No es culpa de ellos: es el resultado de un sistema que te educa para creer que lo individual es más importante que lo colectivo.
Y ahí está el problema, porque un trabajador sin conciencia es fácil de usar, de dividir, de enfrentar, de flexibilizar.
Es fácil convencerlo de que la solidaridad es un gasto y la justicia social un capricho.
Pero te digo algo, nada está perdido, porque la conciencia que se duerme también se despierta.
A veces tarda, es verdad, a veces se despierta cuando ya te bajaron el sueldo, te precarizaron, te echaron o te venció la jubilación. Pero vuelve. Siempre vuelve.
Y cuando vuelve, las estructuras podridas tiemblan. No por valentía nuestra, sino porque ellos saben que cuando el trabajador piensa, cambia todo.
A principios del siglo XX un compañero con principios, una vez se desmayó en la calle por hambre. Cuando lo atendieron, encontraron que llevaba un bolso repleto de dinero. Le preguntaron por qué no lo usó para comer.
Respondió: “Ese dinero no se toca. Ese dinero es del sindicato.”
Ese tipo de hombre existió, y mientras existan hombres así, aunque sea uno solo por generación, nada está completamente perdido.

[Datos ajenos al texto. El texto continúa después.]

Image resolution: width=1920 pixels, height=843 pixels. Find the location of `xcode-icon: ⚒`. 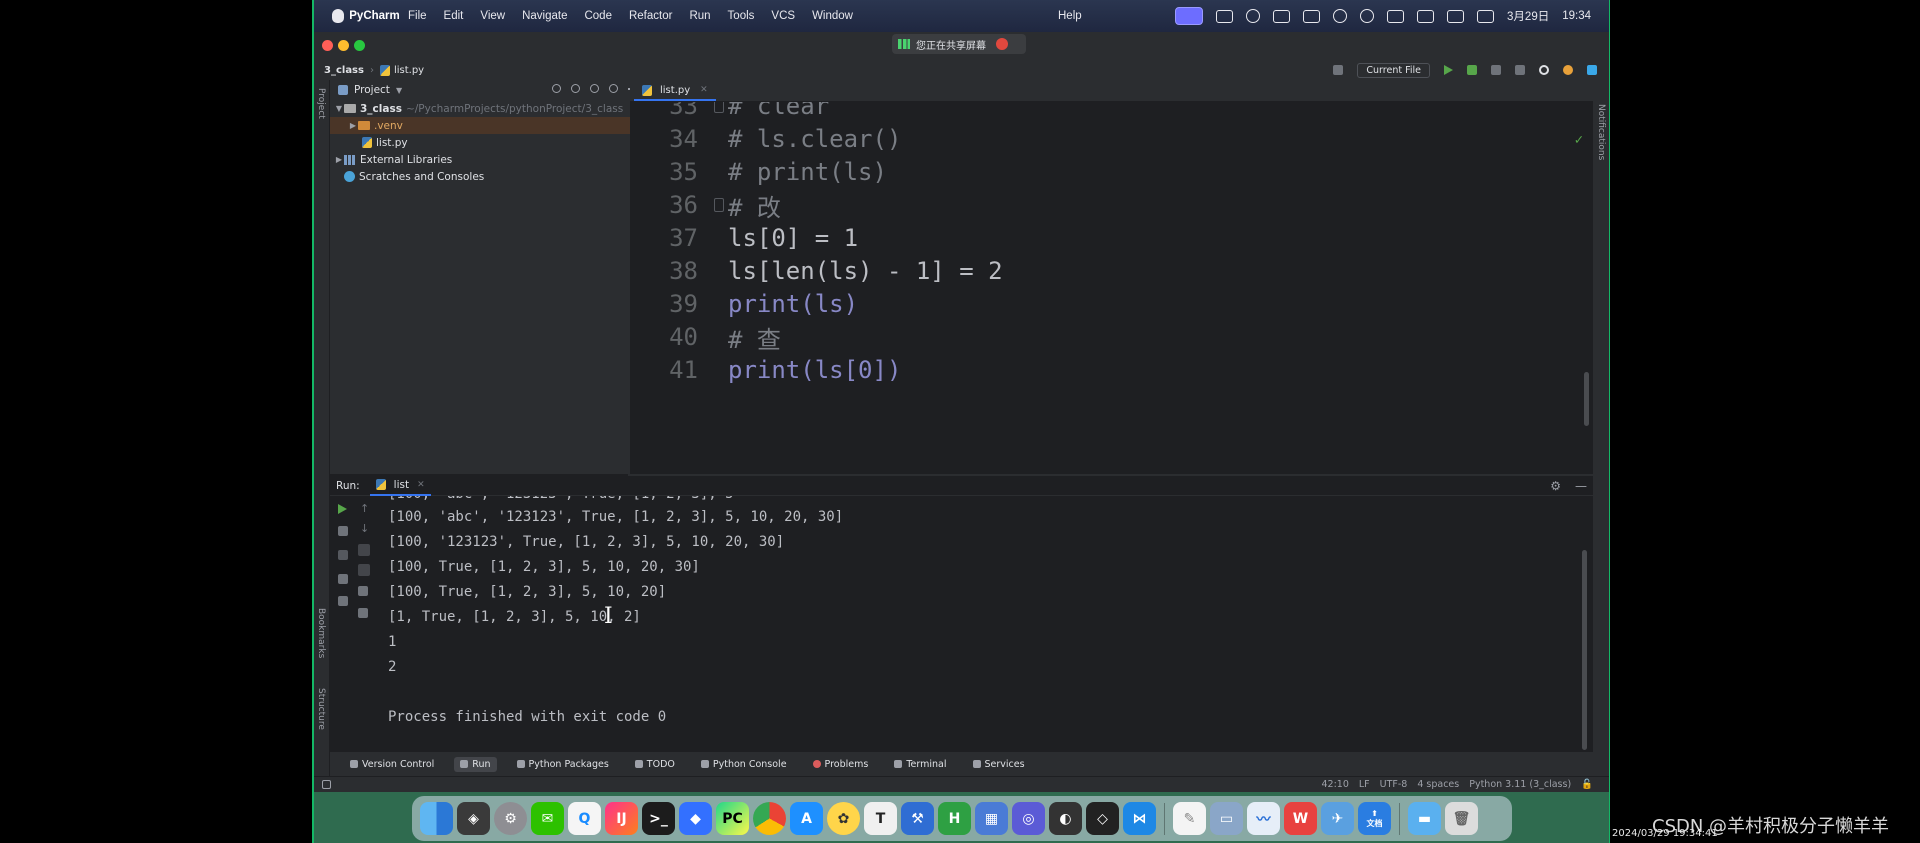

Por eso quiero escribir, hablar, sembrar aunque sea una semilla, no para hacerme líder, ni referente, ni nada de eso.
Ya no estoy para cargos ni para sillones, estoy para dar testimonio.
Para recordarle a quien quiera escuchar que el trabajo dignifica, que la comunidad sostiene, que el sindicato no es un sello sino un cuerpo vivo, y que la solidaridad no es una palabra, es un modo de vivir.
Si alguna vez logramos reconstruir esa conciencia, aunque sea de a poquito, entonces no habremos fracasado.
Porque siempre habrá un pibe, que aunque hoy repita consignas huecas, mañana entienda lo que nosotros aprendimos con golpes: que solos no somos nada, y que juntos podemos serlo todo.